(Text shown):
- - -

About this item

More people than ever before see themselves as addicted to, or recovering from, addiction, whether it be alcohol or drugs, prescription meds, sex, gambling, porn, or the internet. But despite the unprecedented attention, our understanding of addiction is trapped in unfounded 20th century ideas, addiction as a crime or as brain disease, and in equally outdated treatment. Challenging both the idea of the addict's "broken brain" and the notion of a simple "addictive personality," Unbroken Brain offers a radical and groundbreaking new perspective, arguing that addictions are learning disorders and shows how seeing the condition this way can untangle our current debates over treatment, prevention and policy. Like autistic traits, addictive behaviors fall on a spectrum -- and they can be a normal response to an extreme situation.



About the Author

Maia Szalavitz

Maia Szalavitz is an award-winning author and journalist who covers addiction and neuroscience. Her next book, Unbroken Brain (St. Martins, April, 2016) , uses her own story of recovery from heroin and cocaine addiction to explore how reframing addiction as a developmental disorder could revolutionize prevention, treatment and policy.

She's the author or co-author of six previous books, including the bestselling The Boy Who Was Raised as a Dog (Basic, 2007) and Born for Love: Why Empathy Is Essential - and Endangered (Morrow, 2010) , both with leading child psychiatrist and trauma expert Bruce D. Perry, MD, PhD.

- - -

(Supplied entries):
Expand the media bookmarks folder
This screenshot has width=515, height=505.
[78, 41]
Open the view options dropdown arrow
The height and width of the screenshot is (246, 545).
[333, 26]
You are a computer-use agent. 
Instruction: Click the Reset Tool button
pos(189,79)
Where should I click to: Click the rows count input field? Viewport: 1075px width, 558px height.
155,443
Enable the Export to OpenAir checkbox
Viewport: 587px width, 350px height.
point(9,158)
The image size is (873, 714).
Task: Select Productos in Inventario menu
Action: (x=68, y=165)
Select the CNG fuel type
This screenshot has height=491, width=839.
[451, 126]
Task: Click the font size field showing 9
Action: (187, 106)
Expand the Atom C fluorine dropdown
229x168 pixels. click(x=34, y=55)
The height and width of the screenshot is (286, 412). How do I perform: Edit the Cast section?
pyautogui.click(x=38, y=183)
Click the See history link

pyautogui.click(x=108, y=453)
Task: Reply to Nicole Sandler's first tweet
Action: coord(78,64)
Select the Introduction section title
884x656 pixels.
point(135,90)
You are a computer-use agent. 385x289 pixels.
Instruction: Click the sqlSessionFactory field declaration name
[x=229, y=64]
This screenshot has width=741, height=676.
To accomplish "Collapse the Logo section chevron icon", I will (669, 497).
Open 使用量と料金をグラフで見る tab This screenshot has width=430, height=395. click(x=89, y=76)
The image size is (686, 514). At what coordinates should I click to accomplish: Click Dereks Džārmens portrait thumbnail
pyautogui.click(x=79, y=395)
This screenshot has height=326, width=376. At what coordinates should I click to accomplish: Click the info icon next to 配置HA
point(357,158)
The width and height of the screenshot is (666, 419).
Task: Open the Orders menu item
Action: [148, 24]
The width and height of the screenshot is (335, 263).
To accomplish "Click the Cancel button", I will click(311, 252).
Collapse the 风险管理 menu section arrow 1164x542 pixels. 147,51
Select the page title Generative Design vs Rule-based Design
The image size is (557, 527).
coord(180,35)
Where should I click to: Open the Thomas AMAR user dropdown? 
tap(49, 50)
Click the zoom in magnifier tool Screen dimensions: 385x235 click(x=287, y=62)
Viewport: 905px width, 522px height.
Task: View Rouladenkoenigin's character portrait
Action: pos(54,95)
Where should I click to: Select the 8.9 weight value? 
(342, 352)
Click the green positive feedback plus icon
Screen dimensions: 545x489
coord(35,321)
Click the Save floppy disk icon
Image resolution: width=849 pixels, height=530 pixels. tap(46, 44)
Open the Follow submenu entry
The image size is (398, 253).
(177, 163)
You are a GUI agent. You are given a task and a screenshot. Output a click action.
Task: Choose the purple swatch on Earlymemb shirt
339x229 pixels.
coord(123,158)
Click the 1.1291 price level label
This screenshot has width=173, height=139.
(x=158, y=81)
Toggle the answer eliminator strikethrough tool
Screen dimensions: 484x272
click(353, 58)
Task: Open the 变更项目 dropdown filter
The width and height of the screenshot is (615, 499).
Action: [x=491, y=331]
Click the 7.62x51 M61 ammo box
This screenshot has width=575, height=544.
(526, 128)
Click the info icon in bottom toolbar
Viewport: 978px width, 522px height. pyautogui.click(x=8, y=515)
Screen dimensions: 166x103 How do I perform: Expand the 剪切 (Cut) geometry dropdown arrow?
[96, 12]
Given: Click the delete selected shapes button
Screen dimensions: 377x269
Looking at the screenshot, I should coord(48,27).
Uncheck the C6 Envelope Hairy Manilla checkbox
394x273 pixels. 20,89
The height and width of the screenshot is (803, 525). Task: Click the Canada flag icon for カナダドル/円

- - -

(Tasks to complete):
A. From the Unbroken Brain page, quote the passage starting with "About the Author" and going on through "treatment and policy.".
B. According to the Unbroken Brain page, what kind of disorders does the book argue addictions are?
C. Proceed with the Unbroken Brain page from the point where it stops.

(Exercise responses):
A.
About the Author

Maia Szalavitz

Maia Szalavitz is an award-winning author and journalist who covers addiction and neuroscience. Her next book, Unbroken Brain (St. Martins, April, 2016) , uses her own story of recovery from heroin and cocaine addiction to explore how reframing addiction as a developmental disorder could revolutionize prevention, treatment and policy.

B. Learning disorders.

C.
Her book, Help at Any Cost: How the Troubled-Teen Industry Cons Parents and Hurts Kids, is the first history of systemic abuse in "tough love" programs and rehabs and helped spur Congressional hearings, GAO investigations and proposed legislation to regulate these groups. She also co-wrote the first evidence-based consumer guide to addiction treatment, Recovery Options: The Complete Guide, with Joe Volpicelli, MD, PhD. (Wiley, 2000) .

Currently, she writes a bi-weekly column for VICE on drugs and addiction. From 2010 to 2013, she wrote daily for TIME.com and she continues to freelance there and for other publications including the New York Times, Scientific American Mind, Nature, New York Magazine online, Pacific Standard, Matter, Nautilus, and The Verge.

Szalavitz has won major awards from organizations like the American Psychological Association, the Drug Policy Alliance and the American College of Neuropsychopharmacology in recognition of her work in these areas.

She lives in New York with her husband and a Siamese shelter cat.